In this Book

  • A Political Companion to Frederick Douglass
  • Book
  • edited by Neil Roberts
    with contributions by Paul Gilroy, Bernard Boxill, Margaret Kohn, Angela Y. Davis, Robert Gooding-Williams, Jack Turner, Ange-Marie Alfaro, Nicholas Buccola, Peter C. Myers, Vincent Lloyd, Anne Norton, Herbert Storing, Jason Frank, and Nick Bromell
  • 2018
  • Published by: The University Press of Kentucky
  • Series: Political Companions to Great American Authors
summary

Frederick Douglass (1818–1895) was a prolific writer and public speaker whose impact on American literature and history has been long studied by historians and literary critics. Yet as political theorists have focused on the legacies of such notables as W. E. B. Du Bois and Booker T. Washington, Douglass's profound influence on Afro-modern and American political thought has often been undervalued.

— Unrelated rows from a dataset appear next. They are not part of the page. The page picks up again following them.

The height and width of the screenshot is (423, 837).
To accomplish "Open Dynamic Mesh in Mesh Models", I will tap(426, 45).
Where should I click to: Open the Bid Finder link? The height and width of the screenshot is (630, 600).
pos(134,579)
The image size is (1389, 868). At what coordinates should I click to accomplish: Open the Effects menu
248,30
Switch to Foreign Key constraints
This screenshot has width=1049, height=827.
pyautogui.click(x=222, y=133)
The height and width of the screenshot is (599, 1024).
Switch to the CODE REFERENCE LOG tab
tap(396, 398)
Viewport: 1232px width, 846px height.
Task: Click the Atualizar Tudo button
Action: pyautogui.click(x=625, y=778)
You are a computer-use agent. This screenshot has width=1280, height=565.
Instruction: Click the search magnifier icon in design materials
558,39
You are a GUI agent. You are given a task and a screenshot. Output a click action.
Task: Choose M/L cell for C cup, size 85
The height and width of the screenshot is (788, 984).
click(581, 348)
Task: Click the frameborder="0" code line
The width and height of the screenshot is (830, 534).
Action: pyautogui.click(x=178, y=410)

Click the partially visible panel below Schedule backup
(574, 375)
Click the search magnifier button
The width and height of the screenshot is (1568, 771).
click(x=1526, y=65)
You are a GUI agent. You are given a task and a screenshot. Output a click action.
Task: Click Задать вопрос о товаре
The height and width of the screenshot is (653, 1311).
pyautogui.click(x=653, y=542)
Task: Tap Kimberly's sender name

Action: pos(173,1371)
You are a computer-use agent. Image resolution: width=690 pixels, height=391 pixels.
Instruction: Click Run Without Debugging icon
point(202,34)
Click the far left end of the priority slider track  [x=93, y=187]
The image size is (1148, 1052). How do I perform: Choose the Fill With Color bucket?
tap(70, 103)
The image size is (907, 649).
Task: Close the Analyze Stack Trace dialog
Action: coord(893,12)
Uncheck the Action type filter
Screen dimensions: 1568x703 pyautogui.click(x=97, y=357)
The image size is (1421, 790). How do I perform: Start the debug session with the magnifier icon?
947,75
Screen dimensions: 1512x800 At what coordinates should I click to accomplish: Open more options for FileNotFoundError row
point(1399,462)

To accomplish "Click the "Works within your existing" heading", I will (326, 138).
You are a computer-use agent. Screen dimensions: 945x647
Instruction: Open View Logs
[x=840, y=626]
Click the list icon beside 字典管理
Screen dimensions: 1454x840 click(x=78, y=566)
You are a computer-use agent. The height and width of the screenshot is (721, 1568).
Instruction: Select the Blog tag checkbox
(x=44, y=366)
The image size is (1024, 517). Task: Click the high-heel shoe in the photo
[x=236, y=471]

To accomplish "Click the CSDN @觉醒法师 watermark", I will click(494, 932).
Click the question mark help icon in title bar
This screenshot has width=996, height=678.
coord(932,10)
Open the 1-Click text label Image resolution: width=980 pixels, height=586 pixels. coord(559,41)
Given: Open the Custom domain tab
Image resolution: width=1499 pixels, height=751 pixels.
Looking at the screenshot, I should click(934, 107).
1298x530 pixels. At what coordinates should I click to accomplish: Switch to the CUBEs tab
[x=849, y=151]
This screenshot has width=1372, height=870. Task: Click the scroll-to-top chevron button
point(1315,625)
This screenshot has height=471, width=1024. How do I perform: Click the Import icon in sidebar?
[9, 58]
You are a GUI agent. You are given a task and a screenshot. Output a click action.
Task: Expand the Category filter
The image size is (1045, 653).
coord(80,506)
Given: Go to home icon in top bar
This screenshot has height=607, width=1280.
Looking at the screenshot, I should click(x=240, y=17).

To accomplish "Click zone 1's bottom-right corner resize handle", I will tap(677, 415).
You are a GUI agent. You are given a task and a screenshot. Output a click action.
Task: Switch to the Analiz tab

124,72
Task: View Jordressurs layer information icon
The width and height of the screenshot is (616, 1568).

In an effort to fill this gap in the scholarship on Douglass, editor Neil Roberts and an exciting group of established and rising scholars examine the author's autobiographies, essays, speeches, and novella. Together, they illuminate his genius for analyzing and articulating core American ideals such as independence, liberation, individualism, and freedom, particularly in the context of slavery. The contributors explore Douglass's understanding of the self-made American and the way in which he expanded the notion of individual potential by arguing that citizens had a responsibility to improve not only their own situations but also those of their communities.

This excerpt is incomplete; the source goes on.